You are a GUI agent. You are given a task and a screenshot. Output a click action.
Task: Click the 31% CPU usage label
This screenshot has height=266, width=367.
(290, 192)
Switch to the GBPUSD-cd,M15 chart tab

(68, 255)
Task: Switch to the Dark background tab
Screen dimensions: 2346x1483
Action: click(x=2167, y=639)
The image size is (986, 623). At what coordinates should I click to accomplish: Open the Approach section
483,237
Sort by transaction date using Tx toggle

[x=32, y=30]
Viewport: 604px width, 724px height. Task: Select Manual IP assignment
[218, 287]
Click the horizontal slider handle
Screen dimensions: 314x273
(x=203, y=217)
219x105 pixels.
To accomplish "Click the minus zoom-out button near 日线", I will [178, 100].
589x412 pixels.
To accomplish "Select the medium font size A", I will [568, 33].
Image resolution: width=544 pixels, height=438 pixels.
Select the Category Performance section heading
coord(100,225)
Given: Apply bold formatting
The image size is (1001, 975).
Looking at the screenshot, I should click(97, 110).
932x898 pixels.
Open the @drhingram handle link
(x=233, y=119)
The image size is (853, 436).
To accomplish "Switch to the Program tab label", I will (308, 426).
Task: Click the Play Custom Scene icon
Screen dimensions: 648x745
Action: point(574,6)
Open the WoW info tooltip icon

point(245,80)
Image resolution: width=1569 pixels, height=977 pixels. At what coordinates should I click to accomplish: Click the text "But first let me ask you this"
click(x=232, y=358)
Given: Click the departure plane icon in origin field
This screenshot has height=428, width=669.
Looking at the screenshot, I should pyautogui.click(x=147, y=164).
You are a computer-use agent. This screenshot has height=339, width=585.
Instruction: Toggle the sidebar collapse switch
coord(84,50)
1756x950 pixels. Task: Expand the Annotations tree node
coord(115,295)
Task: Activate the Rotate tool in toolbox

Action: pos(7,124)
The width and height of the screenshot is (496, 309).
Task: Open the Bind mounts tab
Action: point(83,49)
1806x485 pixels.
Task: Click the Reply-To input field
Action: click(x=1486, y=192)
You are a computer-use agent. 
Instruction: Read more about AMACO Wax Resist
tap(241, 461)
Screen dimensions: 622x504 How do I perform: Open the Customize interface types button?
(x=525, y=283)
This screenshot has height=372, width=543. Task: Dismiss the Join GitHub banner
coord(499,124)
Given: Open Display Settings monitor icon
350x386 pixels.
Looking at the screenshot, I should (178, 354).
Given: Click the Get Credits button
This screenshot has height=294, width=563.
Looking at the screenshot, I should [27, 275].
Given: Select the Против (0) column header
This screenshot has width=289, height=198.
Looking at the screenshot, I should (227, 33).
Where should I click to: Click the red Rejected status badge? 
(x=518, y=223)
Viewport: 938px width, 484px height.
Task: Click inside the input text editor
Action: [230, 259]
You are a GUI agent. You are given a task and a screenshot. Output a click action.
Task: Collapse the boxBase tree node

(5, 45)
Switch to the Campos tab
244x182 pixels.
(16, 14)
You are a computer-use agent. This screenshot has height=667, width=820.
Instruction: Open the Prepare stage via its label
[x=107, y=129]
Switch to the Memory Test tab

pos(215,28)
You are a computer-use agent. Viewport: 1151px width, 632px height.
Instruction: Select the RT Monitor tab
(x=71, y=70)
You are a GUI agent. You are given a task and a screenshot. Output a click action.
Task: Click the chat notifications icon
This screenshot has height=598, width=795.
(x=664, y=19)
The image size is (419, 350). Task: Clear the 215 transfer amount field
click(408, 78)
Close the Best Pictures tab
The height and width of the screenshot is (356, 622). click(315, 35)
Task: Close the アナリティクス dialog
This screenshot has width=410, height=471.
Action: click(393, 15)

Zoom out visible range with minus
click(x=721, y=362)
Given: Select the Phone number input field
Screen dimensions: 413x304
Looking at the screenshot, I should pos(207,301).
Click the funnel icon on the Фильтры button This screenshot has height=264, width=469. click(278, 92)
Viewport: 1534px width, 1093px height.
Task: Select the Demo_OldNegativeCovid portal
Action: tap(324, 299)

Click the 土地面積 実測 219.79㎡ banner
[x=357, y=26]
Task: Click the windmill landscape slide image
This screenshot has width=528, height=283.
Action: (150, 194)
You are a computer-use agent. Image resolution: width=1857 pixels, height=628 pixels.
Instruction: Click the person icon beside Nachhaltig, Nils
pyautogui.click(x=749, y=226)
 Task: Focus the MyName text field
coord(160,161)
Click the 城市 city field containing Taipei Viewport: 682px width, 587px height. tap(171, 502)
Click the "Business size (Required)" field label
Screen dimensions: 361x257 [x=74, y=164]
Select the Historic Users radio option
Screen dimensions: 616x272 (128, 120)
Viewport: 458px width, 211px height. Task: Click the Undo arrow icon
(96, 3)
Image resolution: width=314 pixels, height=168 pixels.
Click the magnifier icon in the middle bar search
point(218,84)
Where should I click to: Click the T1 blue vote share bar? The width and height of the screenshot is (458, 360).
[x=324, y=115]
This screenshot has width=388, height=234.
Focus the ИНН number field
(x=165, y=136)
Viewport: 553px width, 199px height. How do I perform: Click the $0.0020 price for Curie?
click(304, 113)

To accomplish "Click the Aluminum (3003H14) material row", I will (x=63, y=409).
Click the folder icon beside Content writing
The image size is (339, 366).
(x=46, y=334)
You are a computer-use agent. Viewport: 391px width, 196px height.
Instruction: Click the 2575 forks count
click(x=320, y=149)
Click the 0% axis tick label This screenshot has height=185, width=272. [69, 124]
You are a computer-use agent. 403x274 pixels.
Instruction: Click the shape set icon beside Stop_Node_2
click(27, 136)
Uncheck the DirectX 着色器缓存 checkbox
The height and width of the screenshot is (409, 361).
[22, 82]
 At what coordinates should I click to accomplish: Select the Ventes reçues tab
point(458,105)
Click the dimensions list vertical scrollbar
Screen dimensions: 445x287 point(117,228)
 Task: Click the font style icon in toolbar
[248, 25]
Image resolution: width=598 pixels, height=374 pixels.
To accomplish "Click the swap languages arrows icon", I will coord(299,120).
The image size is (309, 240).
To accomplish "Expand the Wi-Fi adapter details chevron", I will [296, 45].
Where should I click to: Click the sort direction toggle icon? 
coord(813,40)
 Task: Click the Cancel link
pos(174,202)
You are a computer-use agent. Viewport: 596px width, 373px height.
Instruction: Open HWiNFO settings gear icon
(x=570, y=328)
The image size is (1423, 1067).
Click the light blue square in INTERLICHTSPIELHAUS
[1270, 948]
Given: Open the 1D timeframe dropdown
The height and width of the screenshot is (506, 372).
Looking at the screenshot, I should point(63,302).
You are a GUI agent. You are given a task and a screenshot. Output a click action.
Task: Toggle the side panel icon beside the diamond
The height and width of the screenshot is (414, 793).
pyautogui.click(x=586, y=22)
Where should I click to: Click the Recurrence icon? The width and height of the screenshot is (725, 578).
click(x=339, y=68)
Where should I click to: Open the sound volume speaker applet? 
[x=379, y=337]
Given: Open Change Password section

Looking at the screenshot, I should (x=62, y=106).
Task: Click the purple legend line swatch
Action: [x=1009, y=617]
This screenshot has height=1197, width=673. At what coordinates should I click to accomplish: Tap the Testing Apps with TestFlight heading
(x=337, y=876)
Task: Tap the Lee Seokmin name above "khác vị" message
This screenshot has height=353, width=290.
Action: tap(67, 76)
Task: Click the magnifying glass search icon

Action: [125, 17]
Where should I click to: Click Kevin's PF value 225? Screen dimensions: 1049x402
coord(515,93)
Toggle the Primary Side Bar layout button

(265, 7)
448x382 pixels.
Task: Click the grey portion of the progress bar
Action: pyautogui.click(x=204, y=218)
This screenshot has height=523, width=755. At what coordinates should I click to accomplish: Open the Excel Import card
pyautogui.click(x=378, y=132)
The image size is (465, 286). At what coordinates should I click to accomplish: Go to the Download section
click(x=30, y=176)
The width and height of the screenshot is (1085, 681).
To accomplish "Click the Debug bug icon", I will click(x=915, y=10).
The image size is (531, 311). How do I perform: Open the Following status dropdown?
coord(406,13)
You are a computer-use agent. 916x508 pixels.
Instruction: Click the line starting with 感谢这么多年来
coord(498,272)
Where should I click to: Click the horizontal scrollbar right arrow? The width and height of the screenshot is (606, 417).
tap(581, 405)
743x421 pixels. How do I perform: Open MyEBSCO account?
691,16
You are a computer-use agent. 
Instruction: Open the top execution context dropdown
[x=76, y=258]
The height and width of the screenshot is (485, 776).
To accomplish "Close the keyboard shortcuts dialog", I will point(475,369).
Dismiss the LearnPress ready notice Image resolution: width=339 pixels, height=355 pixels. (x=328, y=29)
════════
WHAT THIS TASK INVOLVES: Copy exactly the opening line of the material, the line bearing "The image size is (853, 436).", and every line between them. Include nothing else.

ANSWER FOR THE TASK:
You are a GUI agent. You are given a task and a screenshot. Output a click action.
Task: Click the 31% CPU usage label
This screenshot has height=266, width=367.
(290, 192)
Switch to the GBPUSD-cd,M15 chart tab

(68, 255)
Task: Switch to the Dark background tab
Screen dimensions: 2346x1483
Action: click(x=2167, y=639)
The image size is (986, 623). At what coordinates should I click to accomplish: Open the Approach section
483,237
Sort by transaction date using Tx toggle

[x=32, y=30]
Viewport: 604px width, 724px height. Task: Select Manual IP assignment
[218, 287]
Click the horizontal slider handle
Screen dimensions: 314x273
(x=203, y=217)
219x105 pixels.
To accomplish "Click the minus zoom-out button near 日线", I will [178, 100].
589x412 pixels.
To accomplish "Select the medium font size A", I will [568, 33].
Image resolution: width=544 pixels, height=438 pixels.
Select the Category Performance section heading
coord(100,225)
Given: Apply bold formatting
The image size is (1001, 975).
Looking at the screenshot, I should click(97, 110).
932x898 pixels.
Open the @drhingram handle link
(x=233, y=119)
The image size is (853, 436).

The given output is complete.